___ TASK INPUT ___

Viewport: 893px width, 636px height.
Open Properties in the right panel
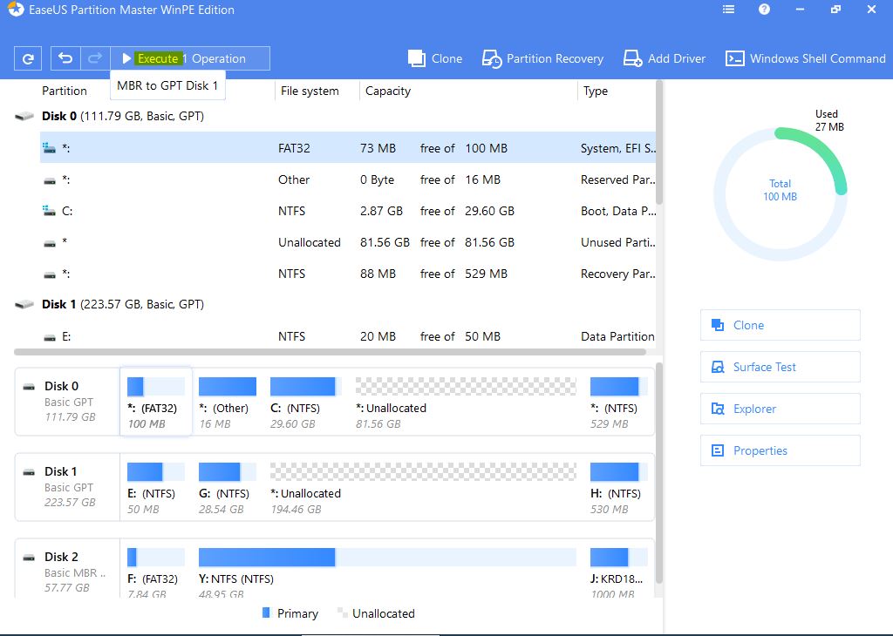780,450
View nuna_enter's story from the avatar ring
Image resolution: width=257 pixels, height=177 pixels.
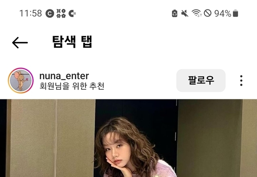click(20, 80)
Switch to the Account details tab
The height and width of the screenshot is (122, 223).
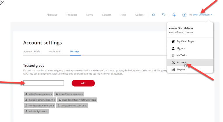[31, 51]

___
___ TASK INPUT ___

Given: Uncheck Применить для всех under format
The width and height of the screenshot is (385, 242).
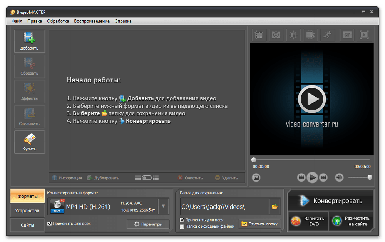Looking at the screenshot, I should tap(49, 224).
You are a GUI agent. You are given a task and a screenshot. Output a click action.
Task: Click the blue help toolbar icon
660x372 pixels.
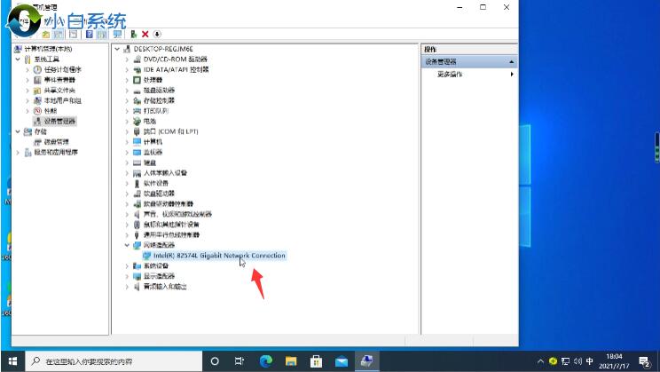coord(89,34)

___
___ TASK INPUT ___

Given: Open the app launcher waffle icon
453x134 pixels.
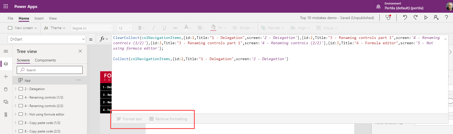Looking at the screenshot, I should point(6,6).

___

DIRECTIVE
Switch "Uncheck" to "Clear" in the listing, starting with the line that contains "Given: Uncheck Применить" and going on through the line that contains "Looking at the screenshot, I should tap(49, 224).". Write out only those lines, otherwise unchanged and without the pictures.

SOLUTION
Given: Clear Применить для всех under format
The width and height of the screenshot is (385, 242).
Looking at the screenshot, I should tap(49, 224).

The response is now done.